Le modèle social se veut une approche centrifuge, recherchant les obstacles environnementaux entravant le fonctionnement de l’individu. Or PPH et CIF visent à intégrer ces deux modèles y ajoutant encore une dimension psychologique (Jamet, 2003). Selon Fougeyrollas (2005) plusieurs convergences existent entre la CIF et le PPH. Nous retiendrons « une conception universelle s’appliquant à tout être humain », « des modèles systémiques multidimensionnels », « des modèles visant à décrire et expliquer le phénomène du handicap », « des dimensions conceptuelles formulées de façon positive »,

« une présentation en classifications hiérarchiques, avec une définition des catégories », « la prise en compte de facteurs personnels et environnementaux » et « des échelles de cotation pour chaque domaine conceptuel ». Toutefois, des différences fondamentales séparent les modèles du PPH et de la CIF.

4.6.1.1 La CIF ET LE PPH

La CIF s’inscrit dans le monde de la santé.

Elle est considérée comme un label international, validée par l’OMS. Elle bénéficie d’une image de scientificité au niveau international. Elle est basée sur une vision fonctionnaliste de l’individu et de sa conformité à une norme vers laquelle il tend, pour participer.

Le PPH s’intéresse à la construction culturelle de l’être humain cherchant à réaliser des habitudes de vie propres à ses groupes d’appartenance et à son contexte de vie.

Ce modèle tient compte des dynamiques historiques et temporelles. Il conçoit le changement social en visant l’égalisation des chances et la citoyenneté des personnes ayant des incapacités fonctionnelles. Il classe les composantes du processus de développement humain, selon une approche anthropologique. Il inclut un domaine qui n’est pas présent dans la CIF : celui des facteurs de risques, intégrés (dans la deuxième version du modèle) à l’intérieur des domaines conceptuels, constitués par les facteurs personnels, les facteurs environnementaux et les habitudes de vie. Ceux-ci sont susceptibles d’engendrer des difficultés de développement (par exemple, un manque de stimulation sociale entraînant un retard de développement psychomoteur ou sensoriel…). Le PPH incite à considérer que certaines personnes sont en situation de handicap alors que la CIF constate plutôt qu’elles sont restreintes dans leurs activités (Fougeyrollas, 2005). Fougeyrollas considère que la vision proposée par l’OMS, institution dominée par la discipline médicale, fait problème : la perspective écosystémique du développement humain n’est pas suffisamment considérée.

La notion de participation sociale devient une forme de lutte, de piste d’action à l’encontre des phénomènes d’exclusion, s’exprimant notamment à travers des problèmes de pauvreté, d’isolement ou de handicap.

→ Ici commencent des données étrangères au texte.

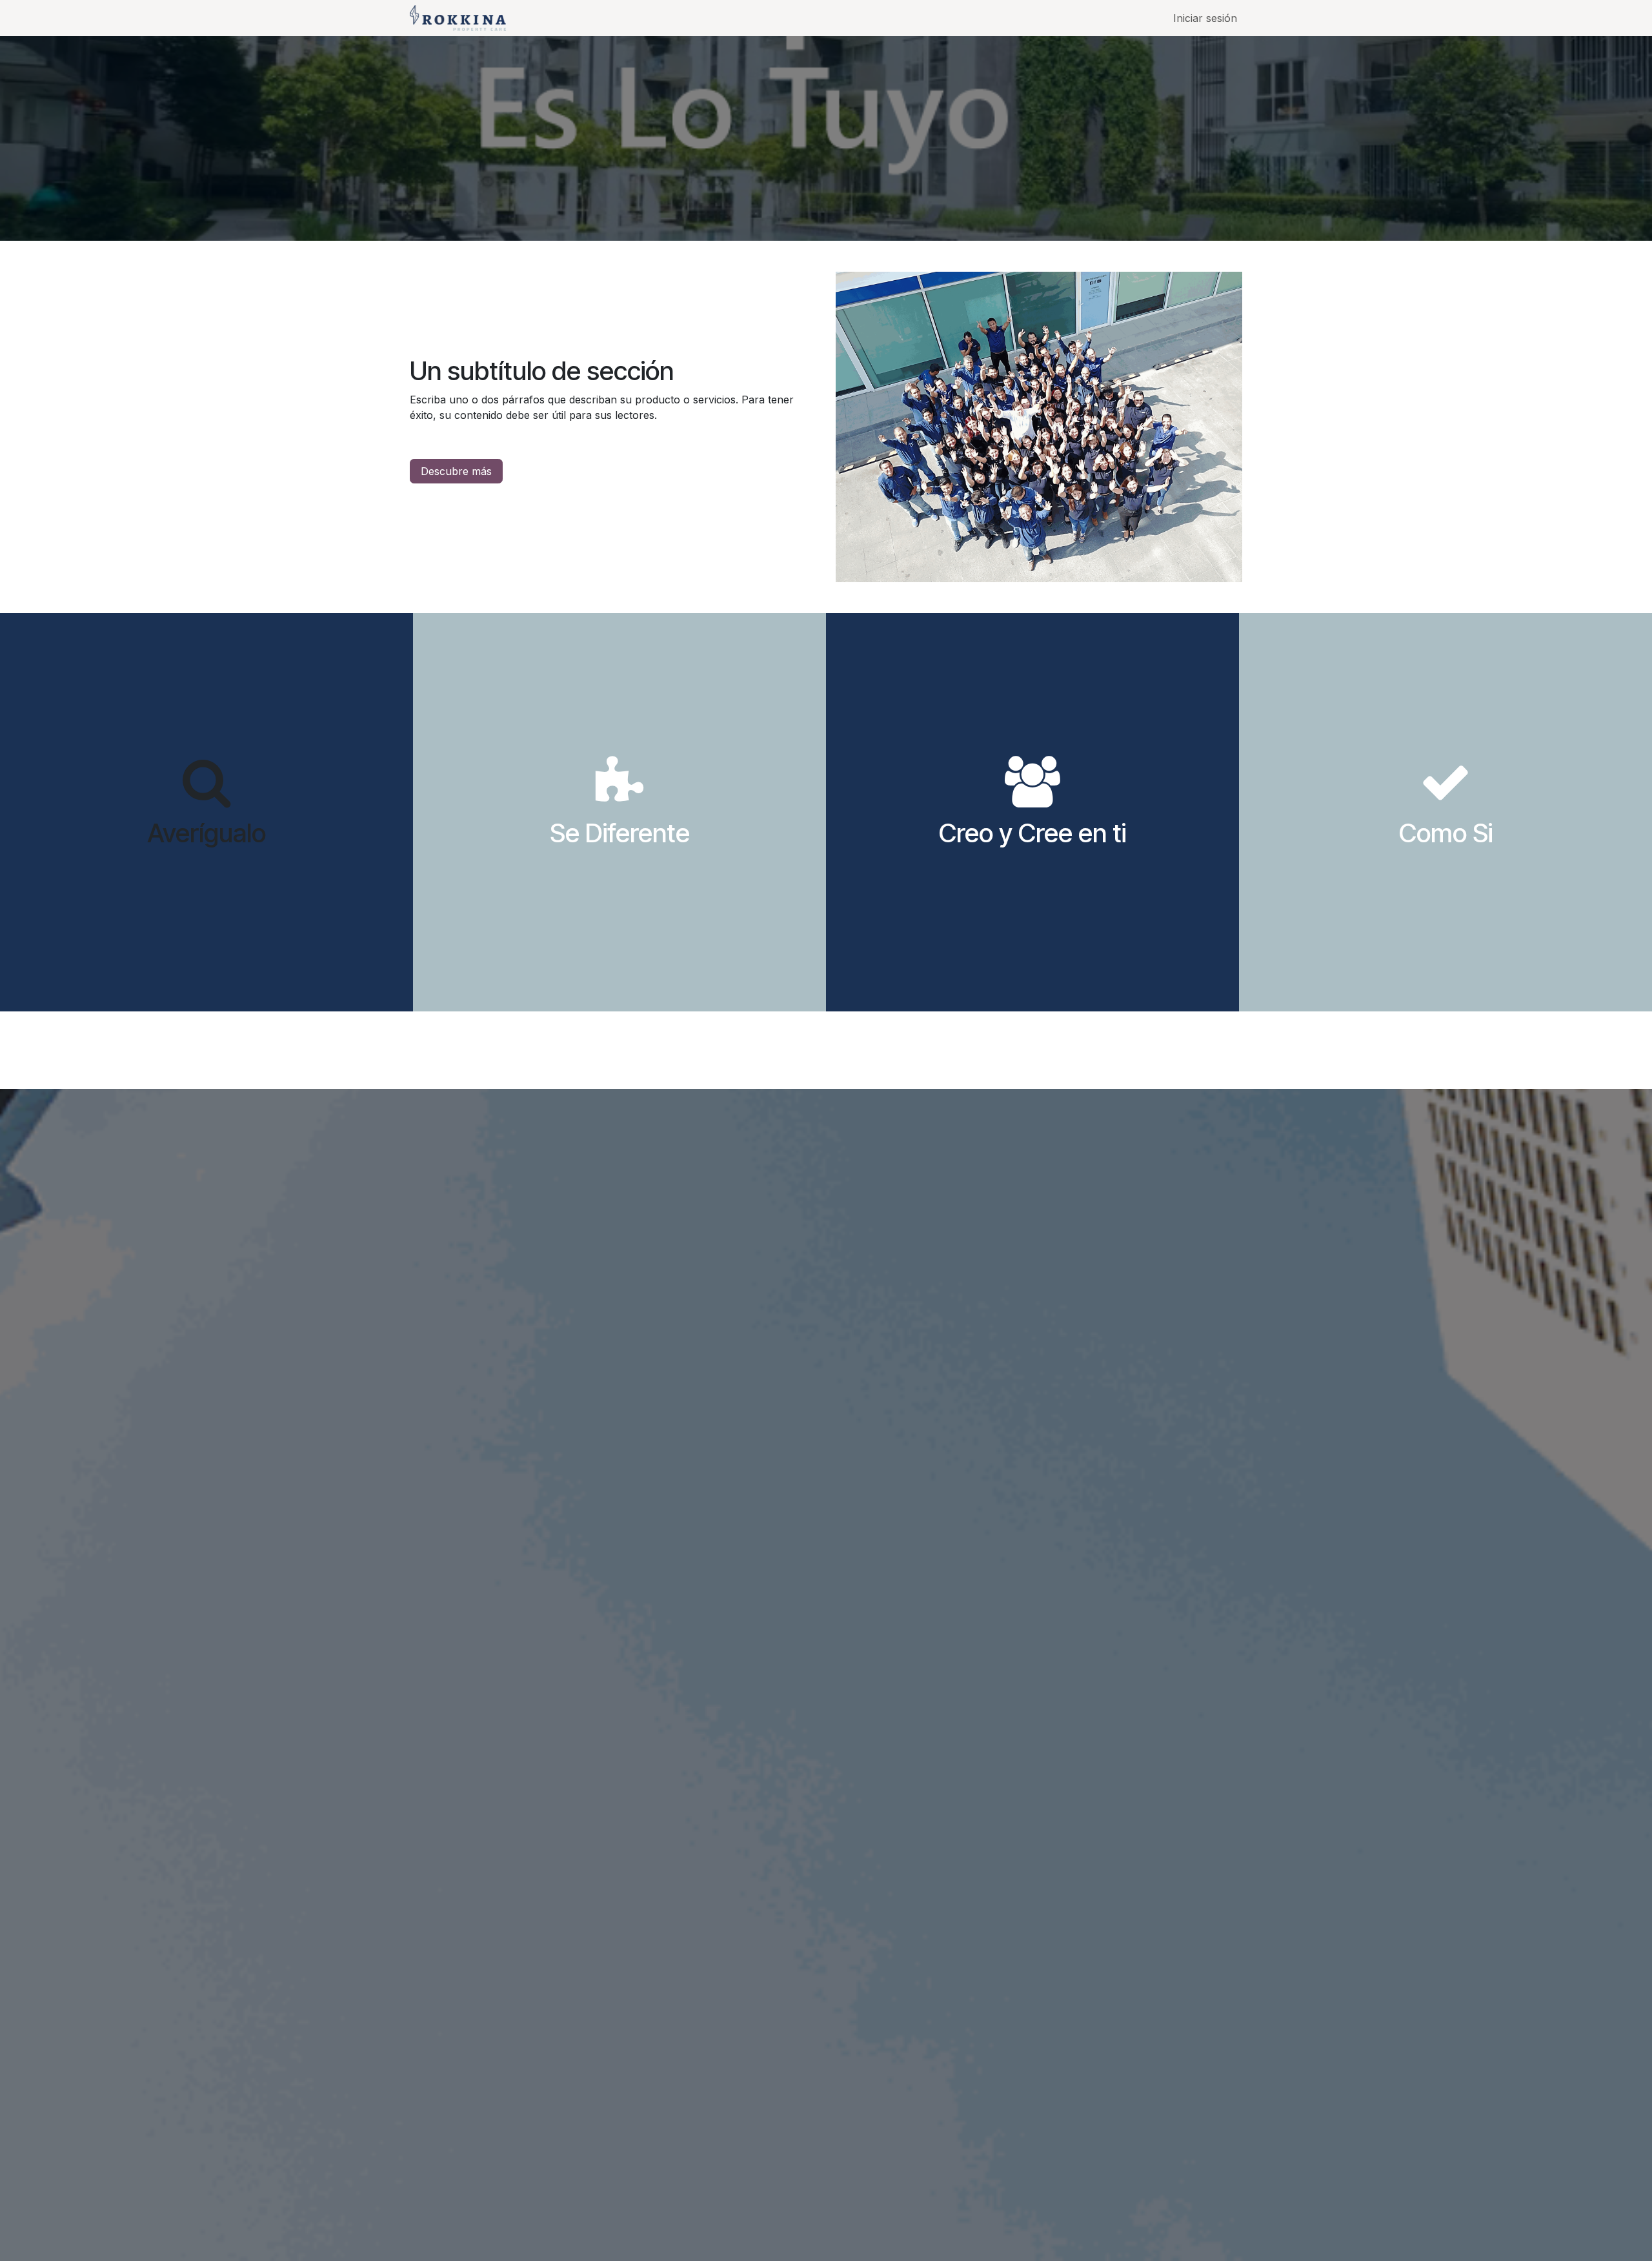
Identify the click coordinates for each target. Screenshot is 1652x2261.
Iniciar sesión (1205, 18)
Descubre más (456, 471)
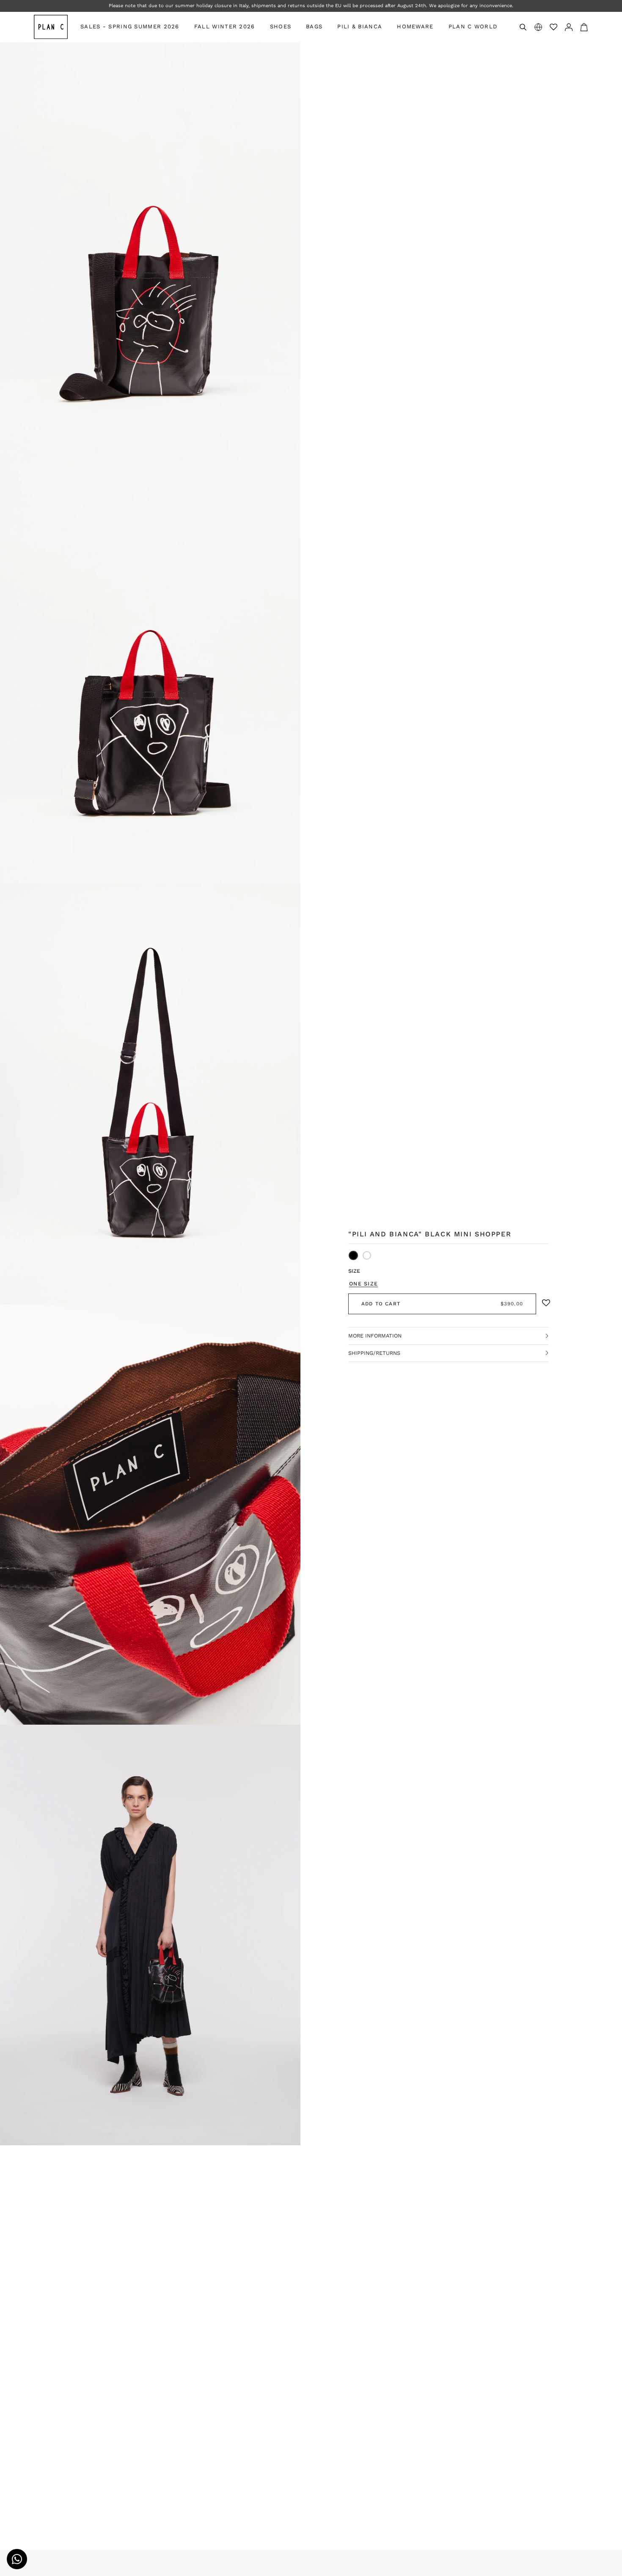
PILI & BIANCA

Damon considère que la notion d’exclusion a un effet mobilisateur d’action publique, veillant à l’insertion et à l’accès aux droits. L’auteur préfère aux termes d’exclus ou d’inclus, les concepts de « personnes "vulnérables" ou

"précaires", menacées par l’instabilité de leurs revenus et de leur environnement social » (2007, p.84). La désignation de groupes en catégories présente le risque d’une stigmatisation. Mais les acteurs sont de moins en moins considérés comme des personnes assistées : ils deviennent des citoyens, partenaires dotés des mêmes droits que tout individu.

« L’expression "accès aux droits", pierre angulaire de la lutte contre l’exclusion, renvoie à l’idée que toute personne est titulaire de droits, que ces droits doivent être effectifs et qu’ils sont susceptibles d’être revendiqués » (Damon, 2007, p.88).

[La CIF] classe les états de la santé (soit les structures et les fonctions organiques, les activités et la participation) et les états connexes de la santé (soit les problèmes de santé et les facteurs contextuels qui se subdivisent en facteurs personnels et en facteurs environnementaux), selon une approche biopsychosociale (Fougeyrollas, 2005).